Dear Ralph: Inferiority complex



The famous DEAR RALPH section of AskRalph blog is dedicated to real people with real life struggles. Click the link to 'read more'. Feel free to contact me by using the email form you will see when you CLICK THIS LINK  or writing directly to my emails raphaelsblogg@gmail.com or askralphblog@gmail.com if you have an issues you want me to discuss. I would also want to encourage everyone that reads to drop their comments and inputs on the issue. Feel free to object or support any advice I give and drop your own thoughts. It's all in the best interest of the poster and the AskRalph family as a whole. So lend your advice and support through the comments section. It'll be really helpful. This is one of the main reasons I opened this blog. If you are reading this then I look forward to your participation. Ralph does not....I repeat DOES NOT have all the answers so your opinion counts a lot.... Alright let's do this!

++++

*Written request a*:
In the blog introduction, shorten the paragraph that begins "The famous DEAR RALPH section" into a brief bulleted list that keeps its main facts.

++++

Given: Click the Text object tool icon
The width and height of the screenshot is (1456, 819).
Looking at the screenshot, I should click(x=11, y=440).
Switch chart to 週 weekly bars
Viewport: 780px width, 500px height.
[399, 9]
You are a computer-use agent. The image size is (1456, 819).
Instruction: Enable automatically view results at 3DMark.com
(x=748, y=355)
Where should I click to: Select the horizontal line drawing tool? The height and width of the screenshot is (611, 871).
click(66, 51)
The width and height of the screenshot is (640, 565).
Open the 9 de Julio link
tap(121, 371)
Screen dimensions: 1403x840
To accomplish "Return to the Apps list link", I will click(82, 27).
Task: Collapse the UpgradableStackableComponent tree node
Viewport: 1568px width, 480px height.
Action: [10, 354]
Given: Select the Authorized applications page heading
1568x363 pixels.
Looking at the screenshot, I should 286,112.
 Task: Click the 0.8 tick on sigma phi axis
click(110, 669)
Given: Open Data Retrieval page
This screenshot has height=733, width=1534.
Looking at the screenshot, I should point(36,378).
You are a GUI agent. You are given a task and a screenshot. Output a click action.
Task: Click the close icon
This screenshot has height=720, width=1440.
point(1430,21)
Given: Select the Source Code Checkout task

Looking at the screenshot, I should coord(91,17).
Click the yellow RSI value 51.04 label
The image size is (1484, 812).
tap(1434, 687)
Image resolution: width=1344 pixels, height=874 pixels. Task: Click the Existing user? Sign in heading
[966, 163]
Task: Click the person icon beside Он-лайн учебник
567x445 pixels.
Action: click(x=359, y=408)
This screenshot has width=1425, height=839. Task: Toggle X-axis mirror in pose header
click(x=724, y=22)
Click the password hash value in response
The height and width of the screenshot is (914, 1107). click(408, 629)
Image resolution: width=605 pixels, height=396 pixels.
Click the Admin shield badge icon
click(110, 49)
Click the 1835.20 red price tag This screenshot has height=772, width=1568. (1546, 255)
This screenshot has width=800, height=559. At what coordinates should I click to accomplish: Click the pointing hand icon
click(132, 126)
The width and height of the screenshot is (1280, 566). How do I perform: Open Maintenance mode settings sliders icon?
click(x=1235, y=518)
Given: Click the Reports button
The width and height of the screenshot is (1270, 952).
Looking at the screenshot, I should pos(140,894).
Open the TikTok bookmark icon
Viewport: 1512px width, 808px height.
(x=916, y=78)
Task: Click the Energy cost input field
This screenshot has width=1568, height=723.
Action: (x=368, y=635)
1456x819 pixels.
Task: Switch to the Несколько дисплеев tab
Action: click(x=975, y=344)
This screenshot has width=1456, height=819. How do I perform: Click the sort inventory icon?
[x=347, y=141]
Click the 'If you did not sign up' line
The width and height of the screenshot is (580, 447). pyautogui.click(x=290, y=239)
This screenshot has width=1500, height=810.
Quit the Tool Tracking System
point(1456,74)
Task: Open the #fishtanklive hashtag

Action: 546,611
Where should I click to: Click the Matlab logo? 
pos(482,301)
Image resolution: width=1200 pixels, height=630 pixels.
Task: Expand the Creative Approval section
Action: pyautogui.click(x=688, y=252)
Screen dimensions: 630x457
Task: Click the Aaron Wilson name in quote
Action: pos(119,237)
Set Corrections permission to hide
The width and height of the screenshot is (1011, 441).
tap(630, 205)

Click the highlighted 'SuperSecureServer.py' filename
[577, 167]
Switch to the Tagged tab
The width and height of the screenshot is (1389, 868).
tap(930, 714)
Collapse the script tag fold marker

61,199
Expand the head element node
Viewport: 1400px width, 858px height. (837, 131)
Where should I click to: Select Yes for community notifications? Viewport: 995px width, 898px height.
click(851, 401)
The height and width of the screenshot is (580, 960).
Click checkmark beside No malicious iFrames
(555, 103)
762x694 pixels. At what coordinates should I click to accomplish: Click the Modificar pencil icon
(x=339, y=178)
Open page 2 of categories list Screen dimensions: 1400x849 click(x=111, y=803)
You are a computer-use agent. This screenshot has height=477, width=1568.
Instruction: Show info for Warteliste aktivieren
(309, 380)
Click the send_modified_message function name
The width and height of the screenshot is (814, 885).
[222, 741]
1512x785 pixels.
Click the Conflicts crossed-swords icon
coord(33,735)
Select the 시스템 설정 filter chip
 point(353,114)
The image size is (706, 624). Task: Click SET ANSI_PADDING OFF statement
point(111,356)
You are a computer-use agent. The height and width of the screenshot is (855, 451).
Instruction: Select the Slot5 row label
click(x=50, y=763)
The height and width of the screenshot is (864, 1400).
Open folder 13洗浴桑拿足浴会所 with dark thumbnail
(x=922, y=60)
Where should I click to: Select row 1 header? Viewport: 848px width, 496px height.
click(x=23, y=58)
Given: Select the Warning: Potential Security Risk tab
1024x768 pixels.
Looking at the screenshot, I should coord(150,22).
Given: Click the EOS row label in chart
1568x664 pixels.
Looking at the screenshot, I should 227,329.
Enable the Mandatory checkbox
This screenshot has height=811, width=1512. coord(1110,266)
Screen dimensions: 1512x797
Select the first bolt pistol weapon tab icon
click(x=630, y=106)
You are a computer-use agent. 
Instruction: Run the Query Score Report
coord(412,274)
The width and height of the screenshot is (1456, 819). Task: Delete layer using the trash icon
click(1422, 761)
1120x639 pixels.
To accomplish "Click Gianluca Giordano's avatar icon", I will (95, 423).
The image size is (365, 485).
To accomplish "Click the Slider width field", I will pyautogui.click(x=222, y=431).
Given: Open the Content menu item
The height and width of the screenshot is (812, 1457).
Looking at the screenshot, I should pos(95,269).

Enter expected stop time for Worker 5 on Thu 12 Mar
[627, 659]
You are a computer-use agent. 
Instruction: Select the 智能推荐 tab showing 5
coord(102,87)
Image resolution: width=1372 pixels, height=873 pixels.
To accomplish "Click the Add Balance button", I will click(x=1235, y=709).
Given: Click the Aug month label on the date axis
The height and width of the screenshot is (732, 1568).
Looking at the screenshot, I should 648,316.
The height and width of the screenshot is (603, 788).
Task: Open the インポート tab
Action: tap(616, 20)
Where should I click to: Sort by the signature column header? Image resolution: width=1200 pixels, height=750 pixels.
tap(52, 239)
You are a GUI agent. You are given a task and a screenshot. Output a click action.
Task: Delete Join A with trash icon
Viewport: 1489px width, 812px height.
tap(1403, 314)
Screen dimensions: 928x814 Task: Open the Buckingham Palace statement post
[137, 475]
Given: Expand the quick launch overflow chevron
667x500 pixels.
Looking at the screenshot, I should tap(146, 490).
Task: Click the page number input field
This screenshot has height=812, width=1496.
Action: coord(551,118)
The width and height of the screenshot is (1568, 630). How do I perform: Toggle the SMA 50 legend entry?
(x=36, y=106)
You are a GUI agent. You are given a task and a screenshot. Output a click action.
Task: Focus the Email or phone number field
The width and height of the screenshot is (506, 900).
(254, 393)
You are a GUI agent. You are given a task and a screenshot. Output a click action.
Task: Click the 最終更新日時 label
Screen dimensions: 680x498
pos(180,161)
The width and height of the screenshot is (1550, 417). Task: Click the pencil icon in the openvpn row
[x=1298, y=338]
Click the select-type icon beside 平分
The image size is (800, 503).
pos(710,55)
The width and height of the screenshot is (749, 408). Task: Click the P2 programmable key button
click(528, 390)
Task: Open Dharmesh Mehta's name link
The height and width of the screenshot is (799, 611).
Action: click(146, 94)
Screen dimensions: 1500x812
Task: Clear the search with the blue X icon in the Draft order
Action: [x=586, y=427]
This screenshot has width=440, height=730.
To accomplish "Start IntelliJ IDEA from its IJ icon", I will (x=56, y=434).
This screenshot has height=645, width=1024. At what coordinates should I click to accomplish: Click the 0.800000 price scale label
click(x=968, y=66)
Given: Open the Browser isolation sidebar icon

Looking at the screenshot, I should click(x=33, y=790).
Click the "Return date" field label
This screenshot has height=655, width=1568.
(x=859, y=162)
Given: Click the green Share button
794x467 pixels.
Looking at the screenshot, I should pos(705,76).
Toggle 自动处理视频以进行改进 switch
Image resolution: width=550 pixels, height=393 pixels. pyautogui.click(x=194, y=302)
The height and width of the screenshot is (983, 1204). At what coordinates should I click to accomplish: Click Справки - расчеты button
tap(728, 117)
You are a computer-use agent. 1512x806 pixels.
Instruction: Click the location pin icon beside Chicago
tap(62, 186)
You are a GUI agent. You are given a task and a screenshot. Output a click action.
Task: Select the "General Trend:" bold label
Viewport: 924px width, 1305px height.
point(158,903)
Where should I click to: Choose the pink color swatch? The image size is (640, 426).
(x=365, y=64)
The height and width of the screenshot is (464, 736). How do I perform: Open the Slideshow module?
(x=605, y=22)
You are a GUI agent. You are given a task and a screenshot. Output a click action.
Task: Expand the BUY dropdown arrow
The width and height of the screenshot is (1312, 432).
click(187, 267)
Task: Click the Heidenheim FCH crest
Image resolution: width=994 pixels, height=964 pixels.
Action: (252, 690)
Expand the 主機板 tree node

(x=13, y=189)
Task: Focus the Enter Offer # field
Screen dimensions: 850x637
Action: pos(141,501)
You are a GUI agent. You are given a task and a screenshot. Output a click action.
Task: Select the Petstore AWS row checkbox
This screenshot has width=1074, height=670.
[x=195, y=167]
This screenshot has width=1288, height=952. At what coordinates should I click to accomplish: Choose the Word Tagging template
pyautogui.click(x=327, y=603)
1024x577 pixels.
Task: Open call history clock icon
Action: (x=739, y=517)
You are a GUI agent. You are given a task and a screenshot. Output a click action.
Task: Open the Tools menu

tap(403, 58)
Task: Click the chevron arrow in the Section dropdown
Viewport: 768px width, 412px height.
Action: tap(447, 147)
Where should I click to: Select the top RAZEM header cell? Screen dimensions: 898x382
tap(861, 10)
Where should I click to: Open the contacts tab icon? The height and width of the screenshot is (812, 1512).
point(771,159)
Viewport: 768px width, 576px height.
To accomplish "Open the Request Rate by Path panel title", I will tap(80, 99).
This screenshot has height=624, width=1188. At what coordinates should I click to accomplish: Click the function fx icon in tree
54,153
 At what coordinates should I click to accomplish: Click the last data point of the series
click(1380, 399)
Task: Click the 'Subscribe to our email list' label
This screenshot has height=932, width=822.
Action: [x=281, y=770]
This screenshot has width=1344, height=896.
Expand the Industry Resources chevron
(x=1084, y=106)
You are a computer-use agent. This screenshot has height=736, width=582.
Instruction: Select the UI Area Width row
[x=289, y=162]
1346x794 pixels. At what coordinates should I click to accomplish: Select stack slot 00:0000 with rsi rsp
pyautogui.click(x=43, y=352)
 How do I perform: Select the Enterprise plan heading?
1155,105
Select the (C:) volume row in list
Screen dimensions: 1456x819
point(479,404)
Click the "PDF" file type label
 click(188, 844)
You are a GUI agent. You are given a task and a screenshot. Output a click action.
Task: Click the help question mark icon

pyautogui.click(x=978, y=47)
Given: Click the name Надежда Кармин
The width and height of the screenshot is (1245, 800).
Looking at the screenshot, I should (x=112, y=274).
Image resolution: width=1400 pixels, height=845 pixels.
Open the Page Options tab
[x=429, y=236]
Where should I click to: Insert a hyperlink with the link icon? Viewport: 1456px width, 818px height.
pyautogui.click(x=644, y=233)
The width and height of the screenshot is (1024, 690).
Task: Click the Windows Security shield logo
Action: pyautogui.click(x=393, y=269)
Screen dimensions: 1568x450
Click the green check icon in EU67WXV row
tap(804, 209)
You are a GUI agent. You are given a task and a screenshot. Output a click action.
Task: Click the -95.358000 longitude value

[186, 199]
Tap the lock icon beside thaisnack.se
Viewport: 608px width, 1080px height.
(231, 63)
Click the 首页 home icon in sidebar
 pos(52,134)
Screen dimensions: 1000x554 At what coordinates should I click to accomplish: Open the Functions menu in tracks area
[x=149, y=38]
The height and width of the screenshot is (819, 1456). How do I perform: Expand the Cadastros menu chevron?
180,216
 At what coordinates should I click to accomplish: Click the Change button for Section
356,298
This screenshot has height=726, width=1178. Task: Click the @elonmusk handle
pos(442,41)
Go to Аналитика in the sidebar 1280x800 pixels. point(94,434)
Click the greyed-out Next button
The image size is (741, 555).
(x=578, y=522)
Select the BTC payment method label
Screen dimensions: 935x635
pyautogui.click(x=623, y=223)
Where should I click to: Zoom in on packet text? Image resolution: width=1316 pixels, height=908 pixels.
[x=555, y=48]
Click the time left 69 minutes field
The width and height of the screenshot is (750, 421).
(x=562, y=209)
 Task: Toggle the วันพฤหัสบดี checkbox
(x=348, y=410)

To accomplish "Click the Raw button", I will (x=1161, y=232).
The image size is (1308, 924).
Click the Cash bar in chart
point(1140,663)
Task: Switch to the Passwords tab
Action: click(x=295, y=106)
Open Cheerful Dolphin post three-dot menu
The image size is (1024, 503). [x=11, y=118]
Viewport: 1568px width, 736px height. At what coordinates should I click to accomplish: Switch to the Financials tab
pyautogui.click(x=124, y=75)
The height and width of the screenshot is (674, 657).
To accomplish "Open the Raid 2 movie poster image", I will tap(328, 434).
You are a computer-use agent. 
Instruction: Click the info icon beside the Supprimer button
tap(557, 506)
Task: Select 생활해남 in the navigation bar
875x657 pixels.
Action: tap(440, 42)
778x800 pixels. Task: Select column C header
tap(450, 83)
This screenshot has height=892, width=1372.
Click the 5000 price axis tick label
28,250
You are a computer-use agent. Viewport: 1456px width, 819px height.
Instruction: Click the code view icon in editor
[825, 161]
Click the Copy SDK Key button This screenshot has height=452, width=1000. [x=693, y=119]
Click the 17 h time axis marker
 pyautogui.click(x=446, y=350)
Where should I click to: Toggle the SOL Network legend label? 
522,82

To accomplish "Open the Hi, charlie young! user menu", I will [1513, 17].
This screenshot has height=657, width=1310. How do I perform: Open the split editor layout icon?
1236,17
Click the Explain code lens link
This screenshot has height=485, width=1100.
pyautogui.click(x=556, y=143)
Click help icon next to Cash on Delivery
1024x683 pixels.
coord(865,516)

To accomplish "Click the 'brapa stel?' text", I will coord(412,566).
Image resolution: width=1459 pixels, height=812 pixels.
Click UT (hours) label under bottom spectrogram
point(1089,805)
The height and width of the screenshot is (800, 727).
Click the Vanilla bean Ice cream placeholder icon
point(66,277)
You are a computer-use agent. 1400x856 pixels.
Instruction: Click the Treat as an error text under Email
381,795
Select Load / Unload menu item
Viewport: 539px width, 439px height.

++++

*Written request b*:
In the records, substitute "Window" for "Viewport" in everything from the line containing "Task: Collapse the" down to the line containing "tap(1434, 687)". Return only those lines, with nothing else changed.

*Result a*:
- The DEAR RALPH section of the AskRalph blog deals with real people and their real life struggles.
- To raise an issue, use the email form at the link or write to raphaelsblogg@gmail.com or askralphblog@gmail.com.
- Readers are encouraged to comment, to support or object to the advice given, and to share their own thoughts. This helps the poster and the AskRalph family.
- Reader participation is one of the main reasons the blog was opened.
- Ralph does not have all the answers, so readers' opinions count a lot.

*Result b*:
Task: Collapse the UpgradableStackableComponent tree node
Window: 1568px width, 480px height.
Action: [10, 354]
Given: Select the Authorized applications page heading
1568x363 pixels.
Looking at the screenshot, I should 286,112.
 Task: Click the 0.8 tick on sigma phi axis
click(110, 669)
Given: Open Data Retrieval page
This screenshot has height=733, width=1534.
Looking at the screenshot, I should point(36,378).
You are a GUI agent. You are given a task and a screenshot. Output a click action.
Task: Click the close icon
This screenshot has height=720, width=1440.
point(1430,21)
Given: Select the Source Code Checkout task

Looking at the screenshot, I should coord(91,17).
Click the yellow RSI value 51.04 label
The image size is (1484, 812).
tap(1434, 687)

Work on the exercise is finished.